Task to carry out: A verbatim reproduction of every entry is the expected answer.

Dataset entries:
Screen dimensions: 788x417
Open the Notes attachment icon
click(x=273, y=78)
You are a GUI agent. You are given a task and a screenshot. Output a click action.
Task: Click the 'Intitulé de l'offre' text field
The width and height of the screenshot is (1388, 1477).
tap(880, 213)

Output of the exercise:
Screen dimensions: 788x417
Open the Notes attachment icon
click(x=273, y=78)
You are a GUI agent. You are given a task and a screenshot. Output a click action.
Task: Click the 'Intitulé de l'offre' text field
The width and height of the screenshot is (1388, 1477).
tap(880, 213)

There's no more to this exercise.